▶ _What to work on_
Transcribe, word for word and without additions, each line below from the one containing "Image resolution: width=1792, height=2051." through the one containing "Bag In Box 3L (829, 169)", both ends included.

START The records

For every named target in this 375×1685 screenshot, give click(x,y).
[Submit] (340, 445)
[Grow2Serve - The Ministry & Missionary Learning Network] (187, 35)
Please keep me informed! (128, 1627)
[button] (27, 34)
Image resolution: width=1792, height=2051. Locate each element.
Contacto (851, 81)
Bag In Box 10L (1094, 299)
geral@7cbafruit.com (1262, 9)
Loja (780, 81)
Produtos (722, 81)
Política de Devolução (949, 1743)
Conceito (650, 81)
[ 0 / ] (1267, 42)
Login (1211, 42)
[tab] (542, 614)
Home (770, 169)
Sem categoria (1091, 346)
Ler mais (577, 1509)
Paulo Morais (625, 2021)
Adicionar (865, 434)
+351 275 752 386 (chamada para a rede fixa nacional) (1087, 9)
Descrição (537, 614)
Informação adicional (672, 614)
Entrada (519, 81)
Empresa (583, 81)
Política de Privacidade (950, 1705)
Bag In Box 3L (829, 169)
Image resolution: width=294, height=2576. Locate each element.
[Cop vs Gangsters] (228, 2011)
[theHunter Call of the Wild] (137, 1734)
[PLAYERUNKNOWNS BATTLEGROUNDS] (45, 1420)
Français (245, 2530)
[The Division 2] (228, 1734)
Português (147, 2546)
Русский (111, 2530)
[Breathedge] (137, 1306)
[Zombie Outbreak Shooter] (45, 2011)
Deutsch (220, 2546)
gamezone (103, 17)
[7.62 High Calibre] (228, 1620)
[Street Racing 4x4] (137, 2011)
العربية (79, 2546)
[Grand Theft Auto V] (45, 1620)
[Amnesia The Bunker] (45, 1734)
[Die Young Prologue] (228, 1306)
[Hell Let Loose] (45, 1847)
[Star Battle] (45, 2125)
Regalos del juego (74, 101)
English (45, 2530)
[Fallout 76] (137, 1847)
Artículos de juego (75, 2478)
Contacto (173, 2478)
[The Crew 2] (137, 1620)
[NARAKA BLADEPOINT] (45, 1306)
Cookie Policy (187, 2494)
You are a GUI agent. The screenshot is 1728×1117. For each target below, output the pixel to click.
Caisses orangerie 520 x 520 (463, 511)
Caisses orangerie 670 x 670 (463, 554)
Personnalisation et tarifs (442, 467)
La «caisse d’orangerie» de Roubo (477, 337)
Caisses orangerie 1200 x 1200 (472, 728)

END The records

▶ _Written response_
Image resolution: width=1792, height=2051. Locate each element.
Contacto (851, 81)
Bag In Box 10L (1094, 299)
geral@7cbafruit.com (1262, 9)
Loja (780, 81)
Produtos (722, 81)
Política de Devolução (949, 1743)
Conceito (650, 81)
[ 0 / ] (1267, 42)
Login (1211, 42)
[tab] (542, 614)
Home (770, 169)
Sem categoria (1091, 346)
Ler mais (577, 1509)
Paulo Morais (625, 2021)
Adicionar (865, 434)
+351 275 752 386 (chamada para a rede fixa nacional) (1087, 9)
Descrição (537, 614)
Informação adicional (672, 614)
Entrada (519, 81)
Empresa (583, 81)
Política de Privacidade (950, 1705)
Bag In Box 3L (829, 169)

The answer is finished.